Line by line, write out the material exactly.
**********
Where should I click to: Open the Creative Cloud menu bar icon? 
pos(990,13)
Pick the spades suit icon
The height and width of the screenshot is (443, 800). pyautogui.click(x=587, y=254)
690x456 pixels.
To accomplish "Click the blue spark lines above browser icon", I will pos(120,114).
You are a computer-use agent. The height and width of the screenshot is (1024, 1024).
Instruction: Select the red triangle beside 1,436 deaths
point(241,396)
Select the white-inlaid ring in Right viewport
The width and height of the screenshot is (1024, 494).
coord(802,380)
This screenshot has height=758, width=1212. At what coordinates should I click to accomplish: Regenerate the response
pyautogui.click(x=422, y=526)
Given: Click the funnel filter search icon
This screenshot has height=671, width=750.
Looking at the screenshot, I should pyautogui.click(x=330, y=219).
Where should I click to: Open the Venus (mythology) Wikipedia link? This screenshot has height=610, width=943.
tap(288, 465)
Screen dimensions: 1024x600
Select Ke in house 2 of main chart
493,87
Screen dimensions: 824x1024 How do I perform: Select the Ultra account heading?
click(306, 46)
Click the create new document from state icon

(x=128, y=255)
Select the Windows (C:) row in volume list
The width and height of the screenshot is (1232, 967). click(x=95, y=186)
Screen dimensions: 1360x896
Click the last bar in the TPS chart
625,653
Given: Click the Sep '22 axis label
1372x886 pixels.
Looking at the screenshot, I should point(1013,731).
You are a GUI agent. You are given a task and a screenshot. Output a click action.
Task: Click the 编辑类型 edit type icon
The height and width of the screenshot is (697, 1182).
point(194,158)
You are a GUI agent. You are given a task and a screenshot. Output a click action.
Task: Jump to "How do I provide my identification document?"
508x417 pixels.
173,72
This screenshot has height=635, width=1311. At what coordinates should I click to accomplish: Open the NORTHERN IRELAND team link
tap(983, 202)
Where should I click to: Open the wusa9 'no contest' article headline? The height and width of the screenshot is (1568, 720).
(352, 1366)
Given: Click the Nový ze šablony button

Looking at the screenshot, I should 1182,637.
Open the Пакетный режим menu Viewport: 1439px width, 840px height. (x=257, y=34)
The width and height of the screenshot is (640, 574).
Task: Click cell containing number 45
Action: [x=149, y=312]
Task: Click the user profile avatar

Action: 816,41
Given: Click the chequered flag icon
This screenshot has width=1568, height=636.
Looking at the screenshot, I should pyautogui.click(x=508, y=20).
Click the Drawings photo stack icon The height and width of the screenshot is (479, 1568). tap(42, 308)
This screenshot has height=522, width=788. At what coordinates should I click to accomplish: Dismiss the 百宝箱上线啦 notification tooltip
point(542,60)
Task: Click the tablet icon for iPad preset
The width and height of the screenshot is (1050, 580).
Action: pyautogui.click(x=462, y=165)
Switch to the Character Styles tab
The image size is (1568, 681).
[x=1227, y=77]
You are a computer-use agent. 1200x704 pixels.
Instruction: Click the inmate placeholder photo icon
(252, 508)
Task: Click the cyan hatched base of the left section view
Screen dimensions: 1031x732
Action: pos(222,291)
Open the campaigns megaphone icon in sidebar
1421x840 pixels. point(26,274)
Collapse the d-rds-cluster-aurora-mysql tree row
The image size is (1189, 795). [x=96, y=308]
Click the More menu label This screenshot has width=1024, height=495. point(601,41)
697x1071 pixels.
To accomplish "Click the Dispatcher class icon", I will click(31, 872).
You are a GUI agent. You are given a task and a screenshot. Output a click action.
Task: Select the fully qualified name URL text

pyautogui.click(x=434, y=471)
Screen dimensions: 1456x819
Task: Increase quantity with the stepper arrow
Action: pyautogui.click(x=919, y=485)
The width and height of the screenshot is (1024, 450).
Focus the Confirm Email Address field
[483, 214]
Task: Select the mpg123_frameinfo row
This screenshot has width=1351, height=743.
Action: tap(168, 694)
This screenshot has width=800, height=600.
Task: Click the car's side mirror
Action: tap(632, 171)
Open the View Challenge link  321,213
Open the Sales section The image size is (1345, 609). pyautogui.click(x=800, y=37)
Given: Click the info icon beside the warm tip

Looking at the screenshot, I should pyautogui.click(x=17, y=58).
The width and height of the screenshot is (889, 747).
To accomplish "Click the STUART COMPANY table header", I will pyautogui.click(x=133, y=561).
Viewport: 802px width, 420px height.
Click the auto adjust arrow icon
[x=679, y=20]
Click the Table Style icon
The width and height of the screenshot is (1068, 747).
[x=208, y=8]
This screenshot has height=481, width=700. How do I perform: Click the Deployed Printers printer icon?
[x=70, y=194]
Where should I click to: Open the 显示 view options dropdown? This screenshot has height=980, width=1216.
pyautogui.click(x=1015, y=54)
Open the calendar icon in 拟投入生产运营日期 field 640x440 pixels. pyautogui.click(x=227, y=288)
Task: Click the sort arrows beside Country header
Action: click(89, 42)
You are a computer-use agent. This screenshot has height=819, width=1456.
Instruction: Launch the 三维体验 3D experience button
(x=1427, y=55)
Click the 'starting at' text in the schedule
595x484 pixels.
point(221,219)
**********
> [EXERCISE OUTPUT]
Where should I click to: Open the Creative Cloud menu bar icon? 
pos(990,13)
Pick the spades suit icon
The height and width of the screenshot is (443, 800). pyautogui.click(x=587, y=254)
690x456 pixels.
To accomplish "Click the blue spark lines above browser icon", I will pos(120,114).
You are a computer-use agent. The height and width of the screenshot is (1024, 1024).
Instruction: Select the red triangle beside 1,436 deaths
point(241,396)
Select the white-inlaid ring in Right viewport
The width and height of the screenshot is (1024, 494).
coord(802,380)
This screenshot has height=758, width=1212. At what coordinates should I click to accomplish: Regenerate the response
pyautogui.click(x=422, y=526)
Given: Click the funnel filter search icon
This screenshot has height=671, width=750.
Looking at the screenshot, I should pyautogui.click(x=330, y=219).
Where should I click to: Open the Venus (mythology) Wikipedia link? This screenshot has height=610, width=943.
tap(288, 465)
Screen dimensions: 1024x600
Select Ke in house 2 of main chart
493,87
Screen dimensions: 824x1024 How do I perform: Select the Ultra account heading?
click(306, 46)
Click the create new document from state icon

(x=128, y=255)
Select the Windows (C:) row in volume list
The width and height of the screenshot is (1232, 967). click(x=95, y=186)
Screen dimensions: 1360x896
Click the last bar in the TPS chart
625,653
Given: Click the Sep '22 axis label
1372x886 pixels.
Looking at the screenshot, I should point(1013,731).
You are a GUI agent. You are given a task and a screenshot. Output a click action.
Task: Click the 编辑类型 edit type icon
The height and width of the screenshot is (697, 1182).
point(194,158)
You are a GUI agent. You are given a task and a screenshot. Output a click action.
Task: Jump to "How do I provide my identification document?"
508x417 pixels.
173,72
This screenshot has height=635, width=1311. At what coordinates should I click to accomplish: Open the NORTHERN IRELAND team link
tap(983, 202)
Where should I click to: Open the wusa9 'no contest' article headline? The height and width of the screenshot is (1568, 720).
(352, 1366)
Given: Click the Nový ze šablony button

Looking at the screenshot, I should 1182,637.
Open the Пакетный режим menu Viewport: 1439px width, 840px height. (x=257, y=34)
The width and height of the screenshot is (640, 574).
Task: Click cell containing number 45
Action: [x=149, y=312]
Task: Click the user profile avatar

Action: 816,41
Given: Click the chequered flag icon
This screenshot has width=1568, height=636.
Looking at the screenshot, I should pyautogui.click(x=508, y=20).
Click the Drawings photo stack icon The height and width of the screenshot is (479, 1568). tap(42, 308)
This screenshot has height=522, width=788. At what coordinates should I click to accomplish: Dismiss the 百宝箱上线啦 notification tooltip
point(542,60)
Task: Click the tablet icon for iPad preset
The width and height of the screenshot is (1050, 580).
Action: pyautogui.click(x=462, y=165)
Switch to the Character Styles tab
The image size is (1568, 681).
[x=1227, y=77]
You are a computer-use agent. 1200x704 pixels.
Instruction: Click the inmate placeholder photo icon
(252, 508)
Task: Click the cyan hatched base of the left section view
Screen dimensions: 1031x732
Action: pos(222,291)
Open the campaigns megaphone icon in sidebar
1421x840 pixels. point(26,274)
Collapse the d-rds-cluster-aurora-mysql tree row
The image size is (1189, 795). [x=96, y=308]
Click the More menu label This screenshot has width=1024, height=495. point(601,41)
697x1071 pixels.
To accomplish "Click the Dispatcher class icon", I will click(31, 872).
You are a GUI agent. You are given a task and a screenshot. Output a click action.
Task: Select the fully qualified name URL text

pyautogui.click(x=434, y=471)
Screen dimensions: 1456x819
Task: Increase quantity with the stepper arrow
Action: pyautogui.click(x=919, y=485)
The width and height of the screenshot is (1024, 450).
Focus the Confirm Email Address field
[483, 214]
Task: Select the mpg123_frameinfo row
This screenshot has width=1351, height=743.
Action: tap(168, 694)
This screenshot has width=800, height=600.
Task: Click the car's side mirror
Action: tap(632, 171)
Open the View Challenge link  321,213
Open the Sales section The image size is (1345, 609). pyautogui.click(x=800, y=37)
Given: Click the info icon beside the warm tip

Looking at the screenshot, I should pyautogui.click(x=17, y=58).
The width and height of the screenshot is (889, 747).
To accomplish "Click the STUART COMPANY table header", I will pyautogui.click(x=133, y=561).
Viewport: 802px width, 420px height.
Click the auto adjust arrow icon
[x=679, y=20]
Click the Table Style icon
The width and height of the screenshot is (1068, 747).
[x=208, y=8]
This screenshot has height=481, width=700. How do I perform: Click the Deployed Printers printer icon?
[x=70, y=194]
Where should I click to: Open the 显示 view options dropdown? This screenshot has height=980, width=1216.
pyautogui.click(x=1015, y=54)
Open the calendar icon in 拟投入生产运营日期 field 640x440 pixels. pyautogui.click(x=227, y=288)
Task: Click the sort arrows beside Country header
Action: click(89, 42)
You are a computer-use agent. This screenshot has height=819, width=1456.
Instruction: Launch the 三维体验 3D experience button
(x=1427, y=55)
Click the 'starting at' text in the schedule
595x484 pixels.
point(221,219)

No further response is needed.